It’s just the way things go, the amount of time that’s elapsed. I guess at the moment it is fashionable, and it’s for those with the stomach for it, and the spare time, and it’ll be rewritten and reread and I’m not sure I’ll take a whole heap of notice. I spend as little time thinking about the past as I’m able to and when called upon to try and remember the past I find years of active forgetfulness strategy and Guinness have done pretty well at blurring it all into a relatively inaccessible realm.

A band like Bloc Party, talking about themselves as an ‘autonomous unit’, seem to be entirely composed of these fashionable but empty signifiers…

And what was your degree in young man?! How empty are those gestures? Well that’s a very big question… I don’t know. I guess with a lot of it… Having been there “the first time around”, there’s not a lot to interest me about people who sound like any number of bands who could have walked into Rough Trade on a wet Wednesday back in the day. Not a very edifying spectacle I’m afraid.

Isn’t it depressing, this stripmining of cultural history?

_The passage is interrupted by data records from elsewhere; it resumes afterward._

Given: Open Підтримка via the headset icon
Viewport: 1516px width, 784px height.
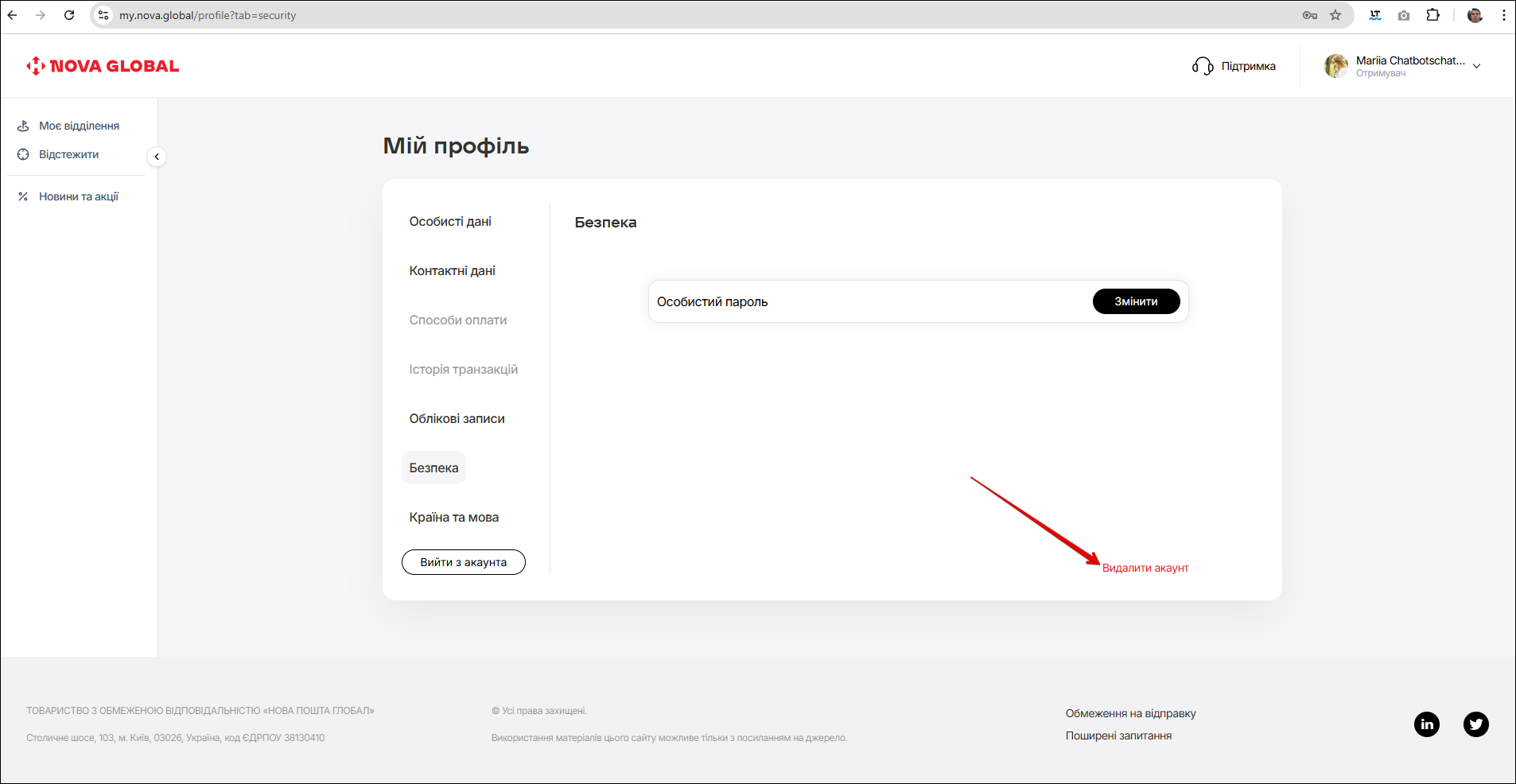Looking at the screenshot, I should pos(1203,66).
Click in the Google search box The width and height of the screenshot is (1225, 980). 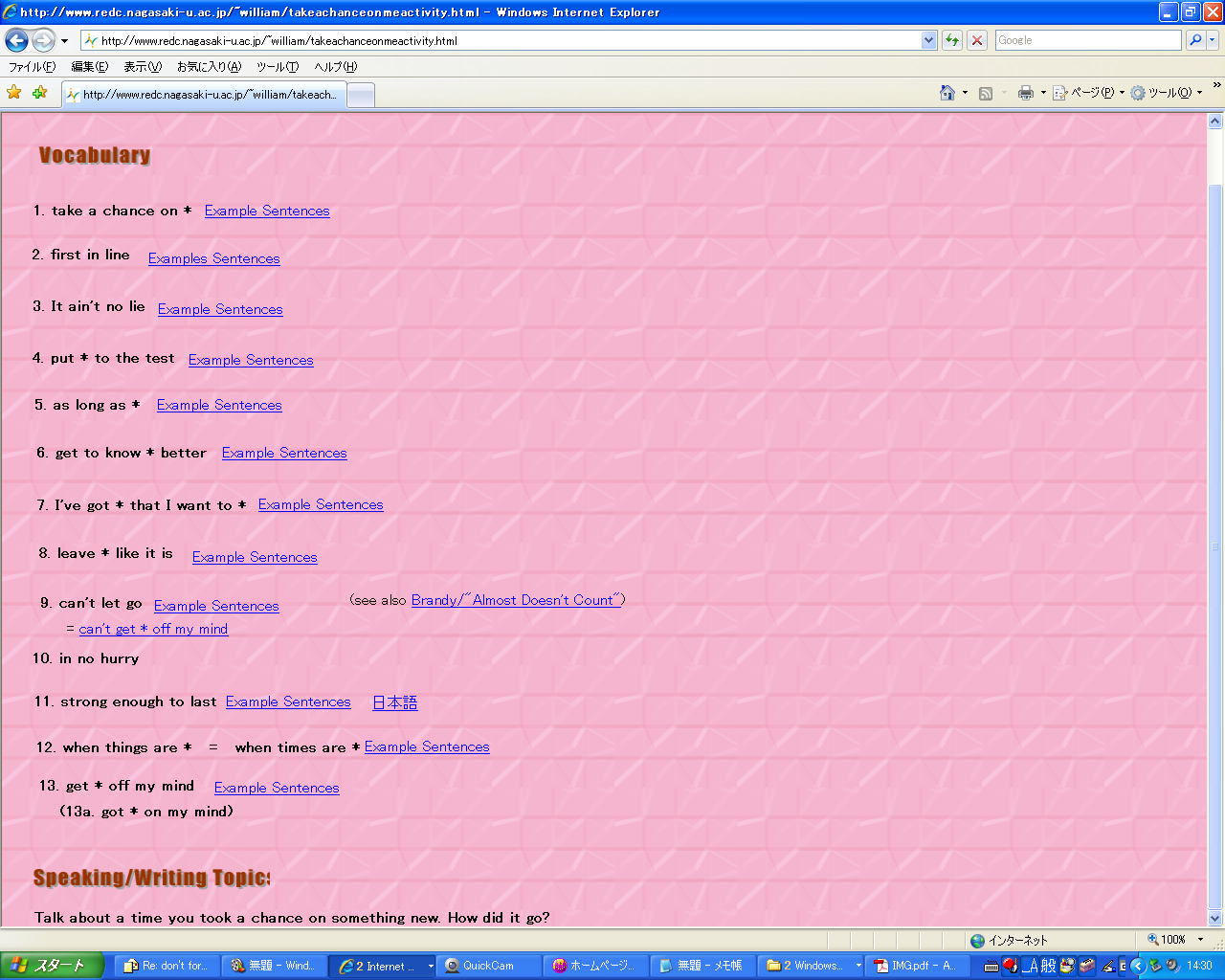pyautogui.click(x=1086, y=40)
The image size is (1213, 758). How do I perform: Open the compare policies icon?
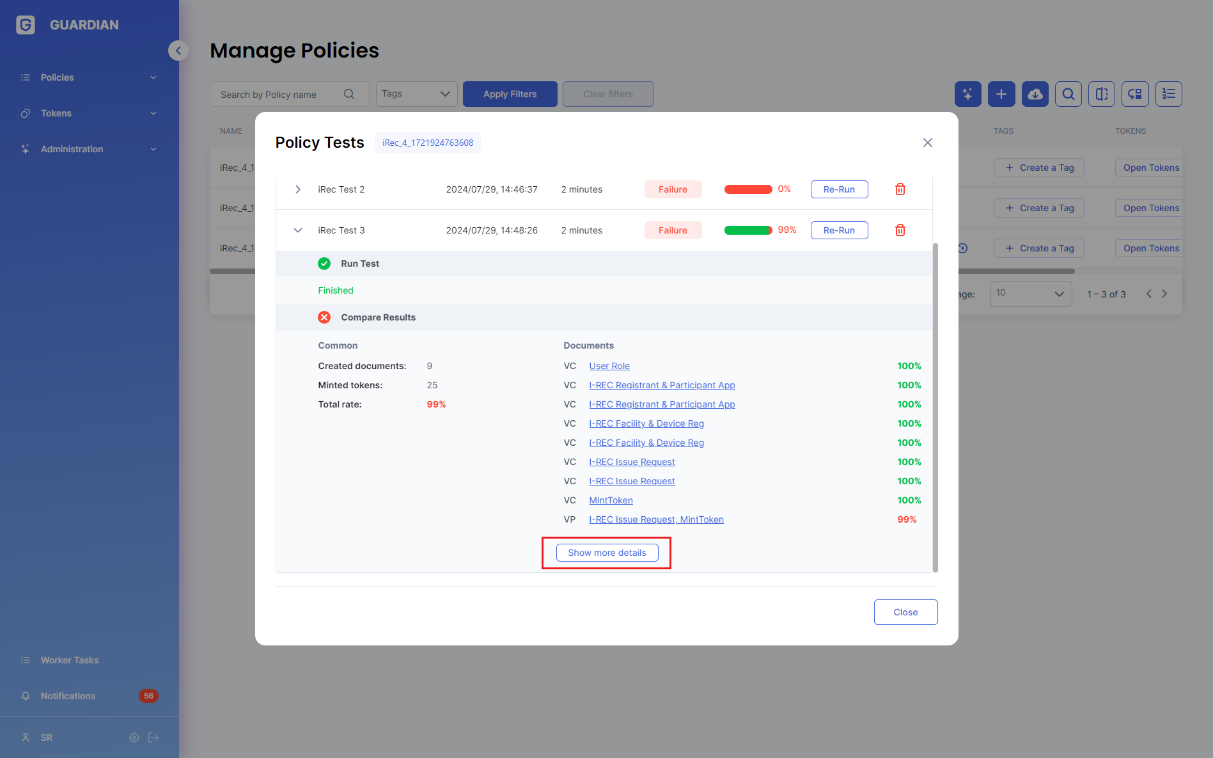tap(1101, 94)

That’s the way it goes! I guess that’s part of what drove me away from the whole indie thing in the first place – it became reified, fetishised, whatever. Institutionalised, really. It seems to have become quite comfortable with morphing through the shapes. And that’s when I headed off to America and hip hop and all things away from that. Although I’m back to that, now days… I accept the fact that I’m white and I play the guitar! So that’s who I am.

Simon Reynolds is about to publish new book about post-punk. I think he mourns a certain cultural purpose/mission, a sense that music was about more than just other music…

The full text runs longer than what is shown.